Tixer87 brettert über den Rundkurs

Schreiner Kevin Tix (36) begeistert sich für virtuelle Formel-1-Rennen. Das Cockpit baut er sich selbst. Bild: Beatrix Bächtold

Leute. Die Fans auf der Tribüne sind parat. Kevin Tix hört sie jubeln. Es ist heiss hier in Budapest.

Der Asphalt flimmert. Gerade schaut ein Mechaniker ins Cockpit seines Formel-1-Boliden. Tix hält den Daumen hoch. Und dann zieht er sich seine Rennhandschuhe an. So ein Hightechlenkrad mit Riemenantrieb muss man fest im Griff haben, um nicht neben der Strecke zu landen. Heute entschied sich Tix für harte Reifen und 41 Kilo Sprit. Formel-1-Piloten sind coole Typen.

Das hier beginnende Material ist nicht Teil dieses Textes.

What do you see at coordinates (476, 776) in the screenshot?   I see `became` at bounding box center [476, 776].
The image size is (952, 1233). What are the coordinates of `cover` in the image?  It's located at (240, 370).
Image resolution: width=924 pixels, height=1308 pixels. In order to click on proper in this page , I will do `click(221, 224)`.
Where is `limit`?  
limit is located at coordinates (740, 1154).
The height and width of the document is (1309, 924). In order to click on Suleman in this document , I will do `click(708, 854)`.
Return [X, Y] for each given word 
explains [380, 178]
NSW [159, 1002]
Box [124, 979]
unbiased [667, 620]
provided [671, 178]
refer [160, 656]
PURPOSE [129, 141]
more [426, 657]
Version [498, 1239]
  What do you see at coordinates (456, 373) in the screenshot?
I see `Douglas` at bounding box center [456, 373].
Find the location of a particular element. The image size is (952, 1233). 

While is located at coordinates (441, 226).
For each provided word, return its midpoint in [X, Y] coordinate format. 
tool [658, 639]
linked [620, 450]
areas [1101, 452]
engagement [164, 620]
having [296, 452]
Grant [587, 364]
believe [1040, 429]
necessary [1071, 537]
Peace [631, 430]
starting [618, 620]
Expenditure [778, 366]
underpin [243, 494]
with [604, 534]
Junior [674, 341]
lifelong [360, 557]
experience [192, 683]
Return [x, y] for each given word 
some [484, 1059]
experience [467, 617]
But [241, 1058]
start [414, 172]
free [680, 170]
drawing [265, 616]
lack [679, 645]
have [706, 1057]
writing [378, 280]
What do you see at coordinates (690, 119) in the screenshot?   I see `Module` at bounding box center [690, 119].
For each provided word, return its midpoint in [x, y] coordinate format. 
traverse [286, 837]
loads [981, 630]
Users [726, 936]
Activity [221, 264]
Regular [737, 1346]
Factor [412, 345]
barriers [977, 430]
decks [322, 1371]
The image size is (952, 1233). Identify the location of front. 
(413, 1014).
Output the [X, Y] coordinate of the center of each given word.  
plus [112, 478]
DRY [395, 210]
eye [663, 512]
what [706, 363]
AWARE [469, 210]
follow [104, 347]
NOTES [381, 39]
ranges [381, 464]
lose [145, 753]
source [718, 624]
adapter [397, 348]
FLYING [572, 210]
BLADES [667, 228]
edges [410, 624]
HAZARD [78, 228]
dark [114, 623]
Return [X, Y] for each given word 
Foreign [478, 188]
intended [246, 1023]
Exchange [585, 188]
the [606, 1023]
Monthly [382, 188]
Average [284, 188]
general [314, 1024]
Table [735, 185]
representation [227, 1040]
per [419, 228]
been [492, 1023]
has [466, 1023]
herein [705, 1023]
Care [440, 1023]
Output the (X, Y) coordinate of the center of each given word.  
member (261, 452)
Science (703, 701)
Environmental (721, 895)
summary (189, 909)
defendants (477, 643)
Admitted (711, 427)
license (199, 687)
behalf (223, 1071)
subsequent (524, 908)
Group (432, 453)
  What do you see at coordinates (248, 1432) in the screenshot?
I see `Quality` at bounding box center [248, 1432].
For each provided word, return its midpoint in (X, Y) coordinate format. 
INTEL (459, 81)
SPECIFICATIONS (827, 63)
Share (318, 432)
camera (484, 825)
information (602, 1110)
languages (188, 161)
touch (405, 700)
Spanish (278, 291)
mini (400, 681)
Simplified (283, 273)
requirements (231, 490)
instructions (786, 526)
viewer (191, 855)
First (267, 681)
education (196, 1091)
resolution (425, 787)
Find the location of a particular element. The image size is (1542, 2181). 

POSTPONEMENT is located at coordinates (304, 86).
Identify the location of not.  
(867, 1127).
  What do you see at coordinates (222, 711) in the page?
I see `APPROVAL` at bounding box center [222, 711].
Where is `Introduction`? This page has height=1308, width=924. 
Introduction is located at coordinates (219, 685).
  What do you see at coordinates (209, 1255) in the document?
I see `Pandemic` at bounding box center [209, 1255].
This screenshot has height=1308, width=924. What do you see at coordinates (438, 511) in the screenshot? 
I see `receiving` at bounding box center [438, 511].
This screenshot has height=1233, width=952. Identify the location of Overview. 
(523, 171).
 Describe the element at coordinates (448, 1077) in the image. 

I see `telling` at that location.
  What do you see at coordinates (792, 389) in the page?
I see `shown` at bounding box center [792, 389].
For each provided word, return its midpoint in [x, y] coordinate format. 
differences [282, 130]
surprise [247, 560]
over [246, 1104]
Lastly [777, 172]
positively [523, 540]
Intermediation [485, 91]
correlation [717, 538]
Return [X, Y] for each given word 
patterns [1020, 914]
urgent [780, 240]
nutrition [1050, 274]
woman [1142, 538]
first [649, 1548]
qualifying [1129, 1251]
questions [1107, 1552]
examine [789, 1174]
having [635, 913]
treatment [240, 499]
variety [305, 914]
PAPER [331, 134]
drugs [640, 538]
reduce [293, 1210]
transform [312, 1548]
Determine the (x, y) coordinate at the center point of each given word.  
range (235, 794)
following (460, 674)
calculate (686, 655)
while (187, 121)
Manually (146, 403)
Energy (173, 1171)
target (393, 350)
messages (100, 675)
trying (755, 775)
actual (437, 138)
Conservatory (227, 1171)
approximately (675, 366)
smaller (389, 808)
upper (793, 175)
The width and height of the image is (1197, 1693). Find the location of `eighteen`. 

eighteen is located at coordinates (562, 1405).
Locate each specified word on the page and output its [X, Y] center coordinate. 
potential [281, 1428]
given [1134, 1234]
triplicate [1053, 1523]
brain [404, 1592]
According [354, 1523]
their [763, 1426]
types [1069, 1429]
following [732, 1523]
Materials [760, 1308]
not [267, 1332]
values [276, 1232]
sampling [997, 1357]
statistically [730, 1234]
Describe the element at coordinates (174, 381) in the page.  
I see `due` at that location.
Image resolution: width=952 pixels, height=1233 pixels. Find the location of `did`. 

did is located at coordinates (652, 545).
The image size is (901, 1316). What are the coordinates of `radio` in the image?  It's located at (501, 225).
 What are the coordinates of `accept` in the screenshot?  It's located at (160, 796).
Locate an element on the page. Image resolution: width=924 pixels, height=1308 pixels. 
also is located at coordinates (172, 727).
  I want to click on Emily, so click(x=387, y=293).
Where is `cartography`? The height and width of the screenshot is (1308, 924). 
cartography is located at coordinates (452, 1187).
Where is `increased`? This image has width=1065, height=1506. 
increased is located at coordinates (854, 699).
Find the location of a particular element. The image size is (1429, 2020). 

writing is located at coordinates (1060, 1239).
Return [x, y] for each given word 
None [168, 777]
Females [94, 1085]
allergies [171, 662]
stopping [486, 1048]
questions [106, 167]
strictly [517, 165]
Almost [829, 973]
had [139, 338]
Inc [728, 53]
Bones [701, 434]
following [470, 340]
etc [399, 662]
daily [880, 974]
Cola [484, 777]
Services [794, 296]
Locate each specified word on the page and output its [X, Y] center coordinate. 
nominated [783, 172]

Die Welt liegt ihnen zu Füssen, aber eben nur in der realen Welt. Doch das Cockpit des Alfa Romeo, in dem Tix da an den Start geht, ist aus Holz und selbst gebaut – wie könnte es bei einem Schreiner anders sein. Es nimmt ein Drittel seines Gamer-Zimmers am Stadtrand von Frauenfeld ein. Vor einem Jahr packte den 36-Jährigen das Formel-1-Fieber. Es begann mit einem Aufruf auf Facebook. Und dann ging es im Formel-1-Tempo weiter. «Angeklickt, vorgestellt, angenommen, Proberennen», sagt er. Aktuell fährt «Tixer87», wie er sich in der Szene nennt, Ligarennen in der «Sim Racing League» als Stammfahrer im Rookiesplit, das heisst im Feld der Neulinge. Als Rennleiter ist er zudem Planer und Organisator. Bei ihm laufen nicht nur die Fäden zusammen. Er ist es auch, der die heissgelaufenen Jungs im Team auseinanderbringt, wenn die Nerven blank liegen.

«Im Rennen räumen wir uns auch gegenseitig ab. Und dann rumpelts und blinkts gewaltig.»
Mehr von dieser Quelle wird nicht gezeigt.